┌─ DATASET RECORDS

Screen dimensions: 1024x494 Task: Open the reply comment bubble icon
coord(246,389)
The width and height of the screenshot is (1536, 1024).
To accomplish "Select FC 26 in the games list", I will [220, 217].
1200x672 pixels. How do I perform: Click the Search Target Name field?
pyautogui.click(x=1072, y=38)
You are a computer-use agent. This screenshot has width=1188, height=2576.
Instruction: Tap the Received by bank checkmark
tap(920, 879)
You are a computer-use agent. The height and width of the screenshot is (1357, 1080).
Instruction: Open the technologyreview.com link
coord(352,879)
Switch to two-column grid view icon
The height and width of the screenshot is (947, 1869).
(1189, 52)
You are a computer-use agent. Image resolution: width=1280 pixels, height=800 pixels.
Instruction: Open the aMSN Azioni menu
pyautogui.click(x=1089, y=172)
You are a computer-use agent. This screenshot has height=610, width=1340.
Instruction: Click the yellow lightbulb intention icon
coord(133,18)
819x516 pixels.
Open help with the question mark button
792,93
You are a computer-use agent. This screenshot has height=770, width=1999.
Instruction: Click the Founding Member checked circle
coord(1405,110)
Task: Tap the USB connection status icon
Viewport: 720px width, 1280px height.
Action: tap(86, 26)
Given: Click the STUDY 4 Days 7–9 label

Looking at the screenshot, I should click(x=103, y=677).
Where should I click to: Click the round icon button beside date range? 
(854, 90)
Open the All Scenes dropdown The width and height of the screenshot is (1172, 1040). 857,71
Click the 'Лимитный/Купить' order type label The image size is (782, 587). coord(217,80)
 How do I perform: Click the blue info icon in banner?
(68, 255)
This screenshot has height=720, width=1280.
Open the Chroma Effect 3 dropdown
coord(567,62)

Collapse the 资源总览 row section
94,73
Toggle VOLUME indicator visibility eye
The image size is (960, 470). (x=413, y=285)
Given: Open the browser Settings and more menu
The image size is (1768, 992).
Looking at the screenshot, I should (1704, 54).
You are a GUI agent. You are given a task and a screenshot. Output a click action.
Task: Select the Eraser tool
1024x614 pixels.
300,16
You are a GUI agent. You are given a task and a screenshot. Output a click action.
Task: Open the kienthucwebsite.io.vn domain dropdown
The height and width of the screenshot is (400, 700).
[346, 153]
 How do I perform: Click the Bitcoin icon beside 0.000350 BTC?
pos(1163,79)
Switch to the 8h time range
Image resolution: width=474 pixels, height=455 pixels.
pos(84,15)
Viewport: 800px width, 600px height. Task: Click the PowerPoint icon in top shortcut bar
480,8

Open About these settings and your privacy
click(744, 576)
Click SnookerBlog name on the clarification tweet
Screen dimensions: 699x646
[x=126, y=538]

└─

» **WORK ORDER**
Set down, exactly as written, each line of the data from its opening line through the one containing "You are a computer-use agent. The". Output nothing more.

» **ANSWER TO THIS EXERCISE**
Screen dimensions: 1024x494 Task: Open the reply comment bubble icon
coord(246,389)
The width and height of the screenshot is (1536, 1024).
To accomplish "Select FC 26 in the games list", I will [220, 217].
1200x672 pixels. How do I perform: Click the Search Target Name field?
pyautogui.click(x=1072, y=38)
You are a computer-use agent. This screenshot has width=1188, height=2576.
Instruction: Tap the Received by bank checkmark
tap(920, 879)
You are a computer-use agent. The height and width of the screenshot is (1357, 1080).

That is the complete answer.